# Happy Confederate Memorial Day!



## 220swift (Mar 2, 2011)

For all our Southern members, Happy Confederate Memorial Day!






​​
Most Confederate States still celebrate the Confederate Memorial Day started by the Ladies Memorial Association of Columbus, Georgia and they choose April 26th to honor the Confederates that died during the Civil War, the date for the holiday was selected by Mrs. Elizabeth Rutherford Ellis. She chose April 26, the first anniversary of Confederate General Johnston's final surrender to General Sherman at Bennett Place, NC. For many in the South, that marked the official end of the Civil War.

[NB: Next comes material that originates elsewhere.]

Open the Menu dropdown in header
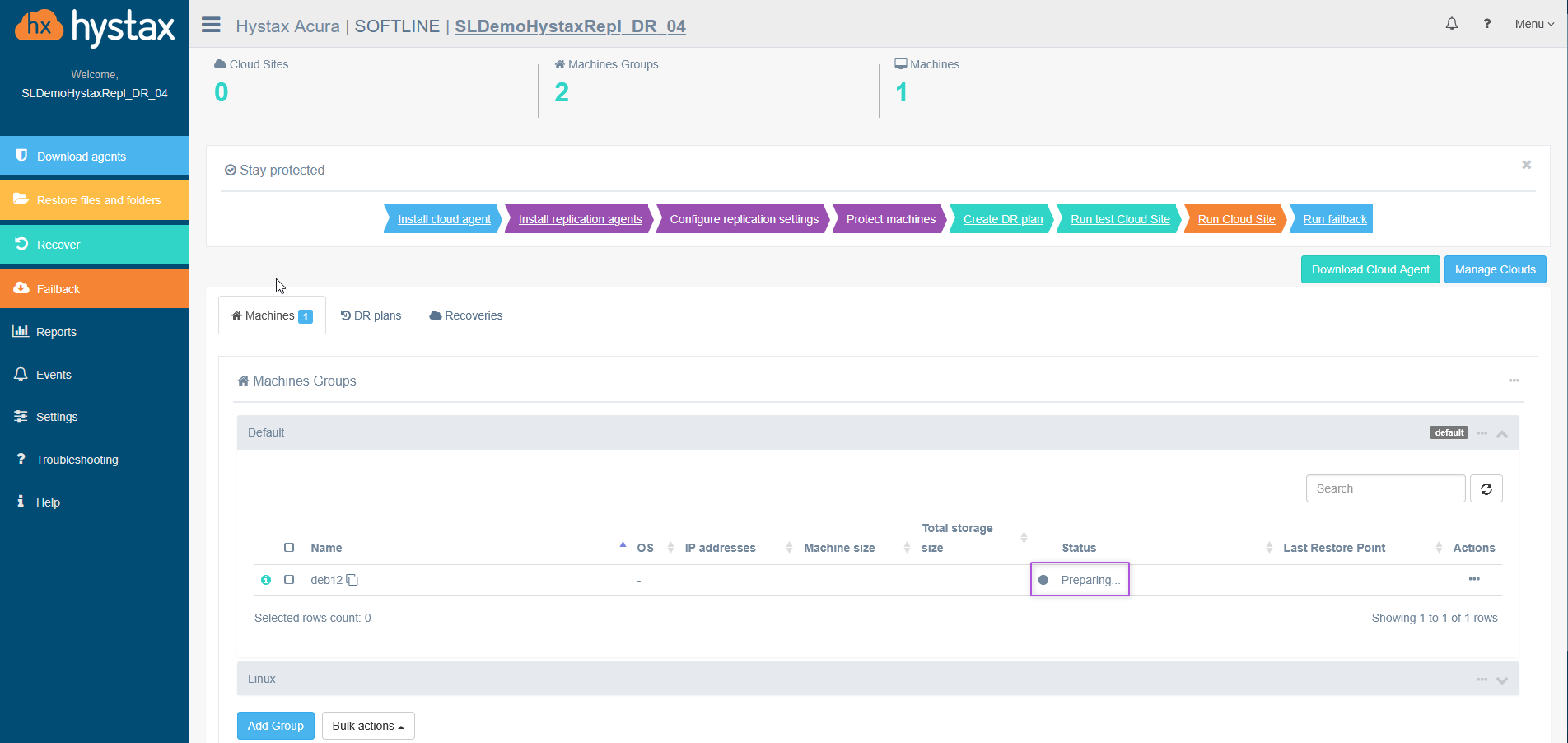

Other States have a different day chosen to honor, North and South Carolina celebrate on May 10th, the death of Thomas "Stonewall" Jackson in 1863 and the capture of Confederate president Jefferson Davis in 1865. Other States choose June 3rd, Jefferson Davis's birthday.

In 1868, General John A. Logan, of the North, launched the Memorial Day holiday that is currently observed in the entire United States. According to General Logan's wife, he emulated the practices of Confederate Memorial Day. She wrote that Logan said "it was not too late for the Union men of the nation to follow the example of the people of the South in perpetuating the memory of their friends who had died for the cause they thought just and right."

Thank you Southern States for our current Memorial Day.


----------



## jswift (Dec 24, 2012)

Many thanks for the History lesson- Nice collection of items-Looks Good!


----------



## 220swift (Mar 2, 2011)

jswift said:


> Many thanks for the History lesson- Nice collection of items-Looks Good!


Thanks, not to mislead, that's just a picture I found, not my collection although I wish it was.....


----------



## youngdon (Mar 10, 2010)

And a happy Cinco de Mayo


----------



## 220swift (Mar 2, 2011)

"I don't care who you are, that's funny right there"............LMAO


----------



## sneakygroundbuzzard (Nov 1, 2012)

i may live in a northern state

but have always been a rebel at heart

HAPPY MEMORIAL DAY TO ALL MY CONFEDERATE BROTHERS


----------



## hassell (Feb 9, 2010)

Great write up, thanks for sharing.

May the Mayo Gods always be with you YD!!!


----------



## Ruger (Jan 22, 2011)

Thanks for the history lesson 220, I'll get it filed in my memory bank as soon as I quit laughing about Don's post.


----------



## 220swift (Mar 2, 2011)

I know Ruger, had me spittin coffee all over..................


----------



## youngdon (Mar 10, 2010)

I thought your screen needed cleaning !


----------



## 220swift (Mar 2, 2011)

you been peekin again..............


----------



## youngdon (Mar 10, 2010)

What do you mean again ? That implies I stopped at some point.


----------



## 220swift (Mar 2, 2011)

:biggrin:


----------



## catcapper (Feb 11, 2010)

:smiley-eatin-popcorn:

awprint:


----------



## Jim_ (Feb 6, 2012)

Also called Decoration Day.


----------